:: TRY IT ::
Your task is to find every line of the listing that includes "computer" and copy it.

:: GIVEN ENTRIES ::
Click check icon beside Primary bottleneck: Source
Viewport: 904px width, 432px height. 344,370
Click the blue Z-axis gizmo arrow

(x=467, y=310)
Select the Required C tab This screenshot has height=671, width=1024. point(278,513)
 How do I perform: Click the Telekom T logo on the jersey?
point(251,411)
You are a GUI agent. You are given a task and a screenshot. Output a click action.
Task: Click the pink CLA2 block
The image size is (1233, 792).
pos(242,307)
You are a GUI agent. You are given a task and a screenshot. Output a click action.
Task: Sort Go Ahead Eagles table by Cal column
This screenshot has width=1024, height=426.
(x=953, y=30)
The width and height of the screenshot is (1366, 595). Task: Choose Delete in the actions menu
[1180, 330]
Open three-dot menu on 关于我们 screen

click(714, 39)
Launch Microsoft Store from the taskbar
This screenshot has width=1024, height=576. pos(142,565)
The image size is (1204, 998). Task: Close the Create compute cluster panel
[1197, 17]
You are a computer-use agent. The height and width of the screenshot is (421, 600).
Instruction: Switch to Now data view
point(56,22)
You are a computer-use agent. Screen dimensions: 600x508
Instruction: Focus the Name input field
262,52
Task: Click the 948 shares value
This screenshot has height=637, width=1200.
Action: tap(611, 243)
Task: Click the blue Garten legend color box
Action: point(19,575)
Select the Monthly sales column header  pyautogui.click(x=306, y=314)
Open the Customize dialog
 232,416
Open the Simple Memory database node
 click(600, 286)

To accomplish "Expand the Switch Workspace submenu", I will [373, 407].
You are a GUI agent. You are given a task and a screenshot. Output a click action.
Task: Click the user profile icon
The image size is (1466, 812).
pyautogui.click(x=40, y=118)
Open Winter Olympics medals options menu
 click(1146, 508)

:: WRITTEN RESPONSE ::
You are a computer-use agent. The height and width of the screenshot is (421, 600).
You are a computer-use agent. Screen dimensions: 600x508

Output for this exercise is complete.